Photo: Bigstockphoto.com

This basket leaves full freedom to the decision maker. Target is to maximize the profit of the decision. Decision making is primarily an optimization exercise.

Basket 2: Compliance questions

Example: taxation, compliance with labor law, product safety requirements…

This basket does not leave much freedom for decision. Target is usually to comply to all regulation at the lowest possible cost. Decision-making process is a careful interpretation of all relevant norms and regulations to assure compliance, even if non-compliance would be commercially more attractive.

Basket 3: Moral / Ethical questions

Example: staff welfare, legal and commercial beneficial decisions which negatively impact on third parties.

This basket is the most difficult one. It leaves a great amount of decision freedom, and opinions can vary widely among different people.

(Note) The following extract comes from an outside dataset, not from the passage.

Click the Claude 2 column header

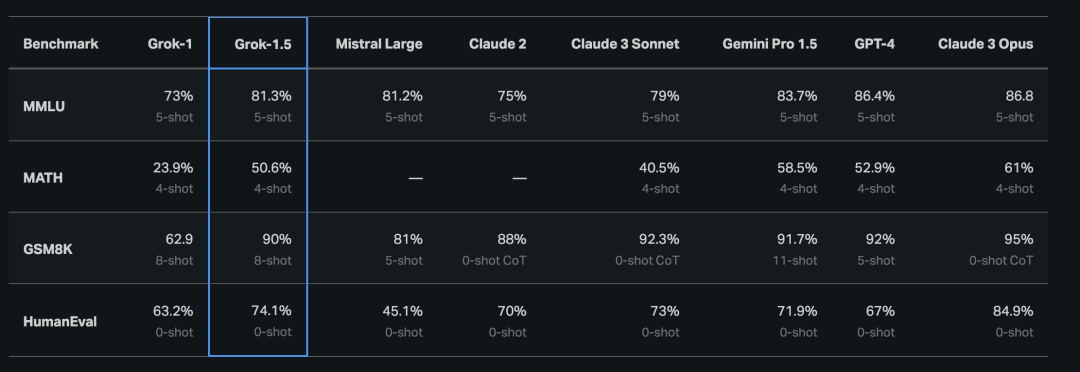pyautogui.click(x=498, y=44)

While surely being a simplification, the simple exercise to pause for a moment before making a decision, to consider to which of the free decision baskets it belongs, is extremely beneficial and has the potential to be career saving.

Managers constantly go wrong with commercial decisions; legal judgment is a world of its own and moral considerations are often a fine line.

However, the really big screw-ups happen, when decisions are sorted into the wrong basket. No matter how good a manager is, if a compliance question is sorted into the commercial basket, there are immense risks looming, and the chance to get the decision right is close to zero.

Wrongly approached compliance questions are one of the major reasons of corporate misbehavior.

Doing “bad things” is often not an intentional effort, but the unintended consequence of misallocated questions.

“Good people” do “bad things”, when they try to maximize for value what is essentially a legal consideration or a moral judgment.

Sticking to this simple exercise, what I learned in the Cornell ethics class has given me an immense level of confidence to never screw up too badly. It will not prevent me from making wrong decisions, but it definitely protects me from a lot of potentially dangerous judgments.

How about you? How do you prevent inadvertently acting morally or legally wrong? Have you ever experienced situations in your career where a legal or moral decision was made primarily on economic arguments?